I can’t stand small , unintelligent and boring conversations that go in circles and lead to nothing. Like people that tell me what their kid did last night. Like I care? And the weather. The weather is just the weather. Or when people brag about their work outs? It’s exercise, no one cares. Ugh. Yet I always find myself wrapped up in one. What can I do to change this? Thanks.

8 comments
  1. Small talk actually can take up a lot of energy to participate. So I get this.

  2. Small talk is boring. Understandable but sometimes it is a way to connect with other people. We cant assume people are like us. I know we can find like minded people but it is not easy. Most of my friends,they werent like me. They didnt like what I like but that’s just how people are. I hope you will find someone like you.

  3. It is boring but ultimately it’s a bridge. With that said, you can take control of the frame.
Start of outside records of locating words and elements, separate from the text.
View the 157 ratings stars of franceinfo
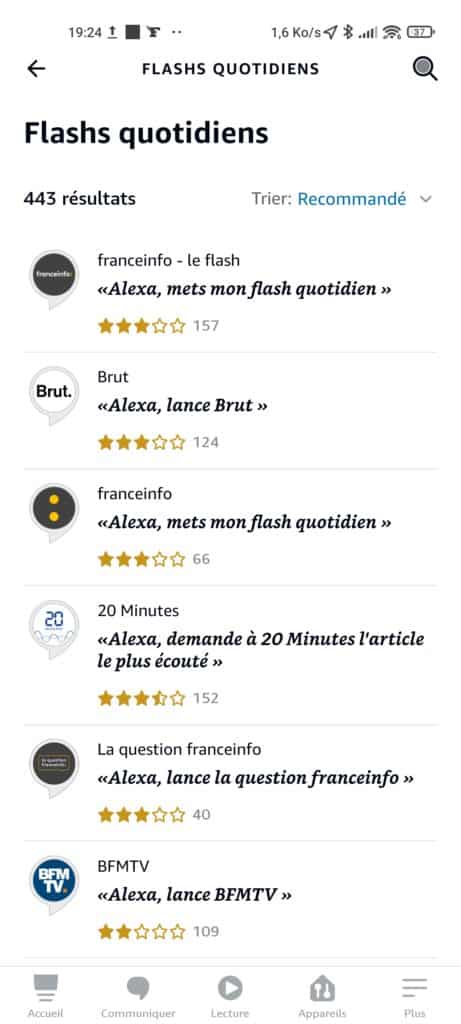 142,326
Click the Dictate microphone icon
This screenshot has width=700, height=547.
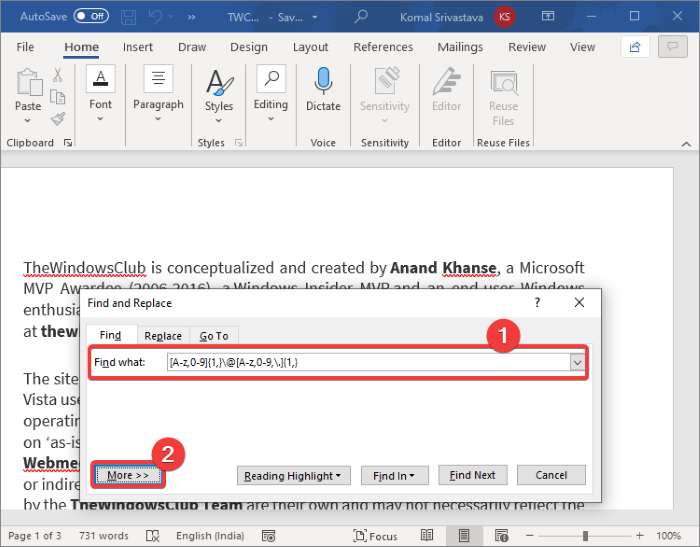[x=323, y=81]
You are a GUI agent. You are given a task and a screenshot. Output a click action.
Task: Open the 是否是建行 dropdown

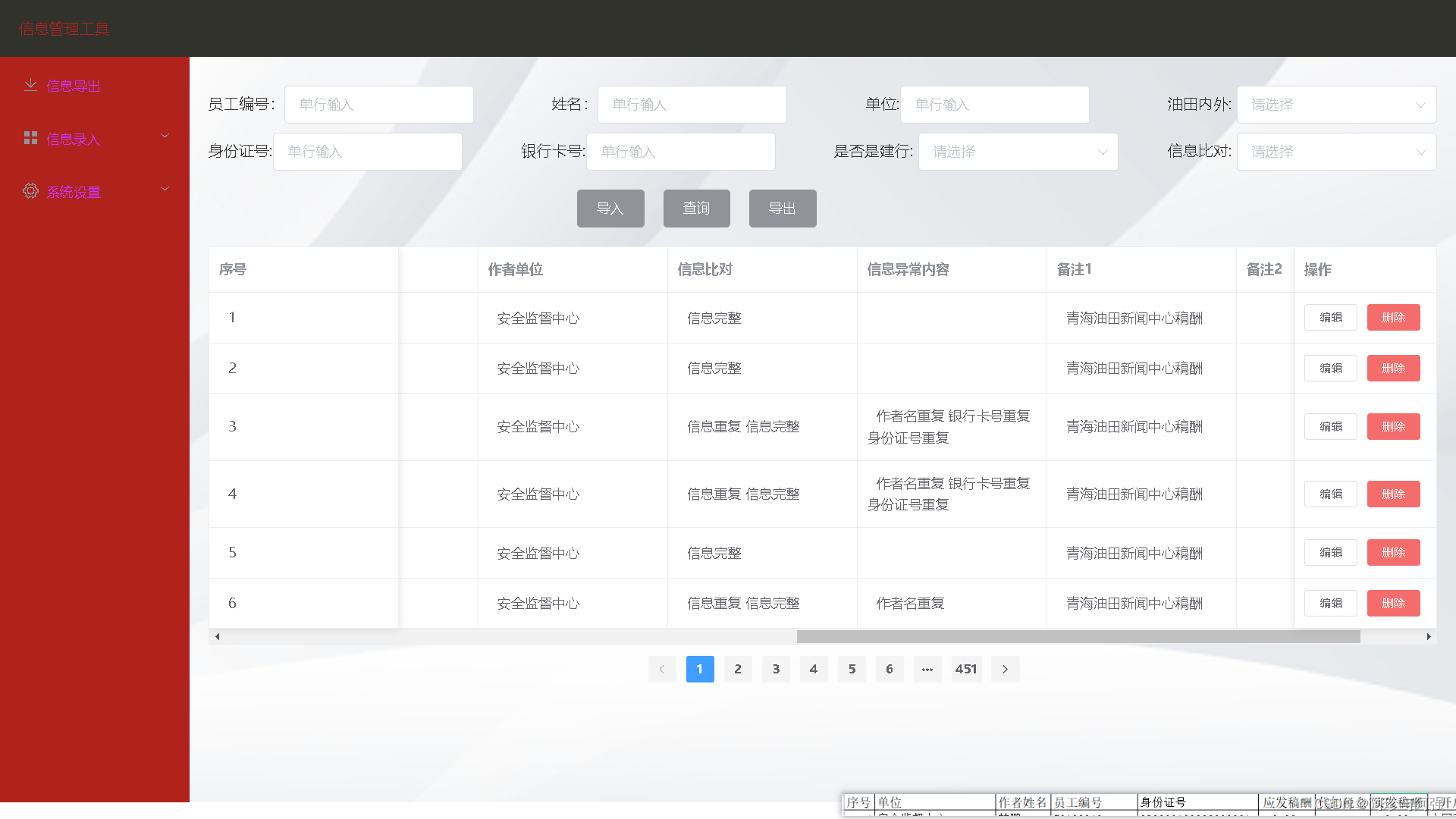coord(1018,152)
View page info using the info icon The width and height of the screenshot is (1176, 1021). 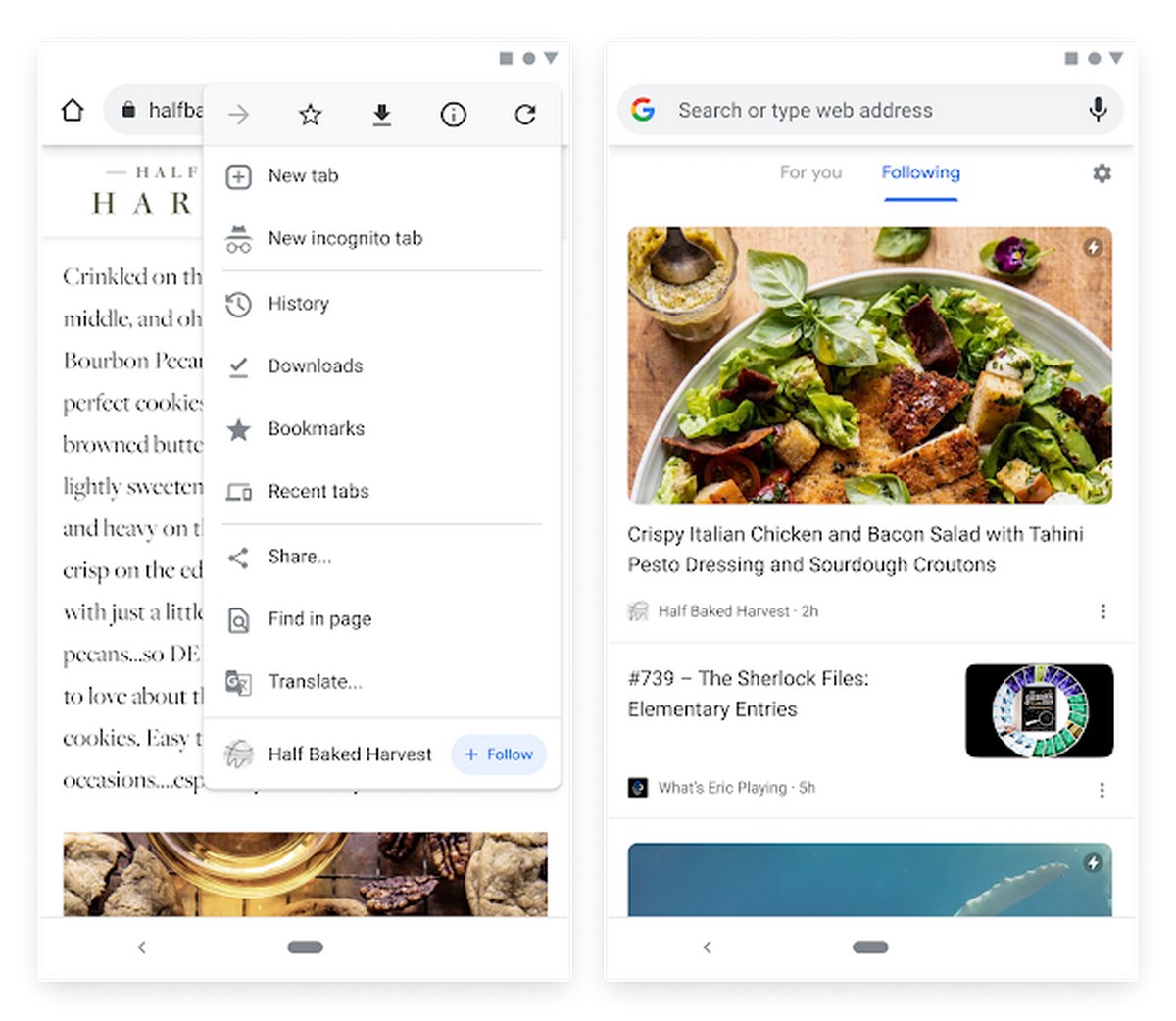(453, 114)
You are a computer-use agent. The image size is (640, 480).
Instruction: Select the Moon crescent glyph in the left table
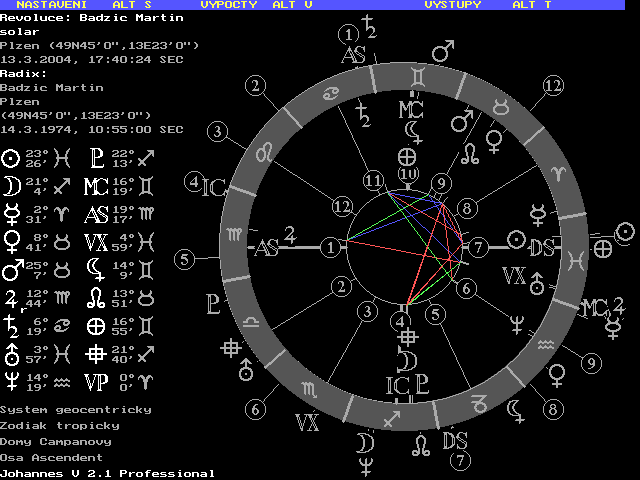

I’ve read somewhere that introverts like to go deep before they cover trivial things and vice versa for extroverts.

  4. Small talk is supposed to lead to bigger conversations. Ask something open-ended.

  5. You’ve already gotten some good advice but I’ll add my 2 cents.
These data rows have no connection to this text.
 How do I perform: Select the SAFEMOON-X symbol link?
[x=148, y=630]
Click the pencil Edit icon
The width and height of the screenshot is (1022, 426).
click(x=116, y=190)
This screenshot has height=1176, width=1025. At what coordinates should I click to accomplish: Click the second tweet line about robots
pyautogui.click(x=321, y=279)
    Small talk can be something that is used to maintain relationships and start new ones.

    If it’s someone you talk to regularly they often don’t have big exciting new stories to tell every time so the small talk fills those gaps while maintaining contact. It let’s the other person know they want to maintain a social relationship. In addition not everyone has the time or energy to put into a deep, thought provoking conversation all the time. Sometimes surface level conversations can fill the social needs without using excessive energy.

    It’s also a great gateway for new people. You use small talk to try and find deeper interests to expand on.

    It’s an extremely important social tool. Try to reframe it in a positive light and hopefully those conversations can evolve into deeper ones that you enjoy more. Keep an eye out for cues for things they find valuable and dive in deep

  6. Small talk is a way to break the ice. It says more about people than you realize. Shows you what they care about, what kind of mood their in, if they’re optimistic or pessimistic. And it’s a way of not being alone in this world. If I just met you am I going to tell you all my deepest darkest secrets? More than likely not.

  7. Maybe bring up something interesting to talk about then. They probably just don’t know what to discuss yet, especially if you just met. Like others have said, small talk is meant to build into something bigger. If you cant seem to make it past small talk, maybe yall just aren’t compatible, or they don’t really want to talk to begin with.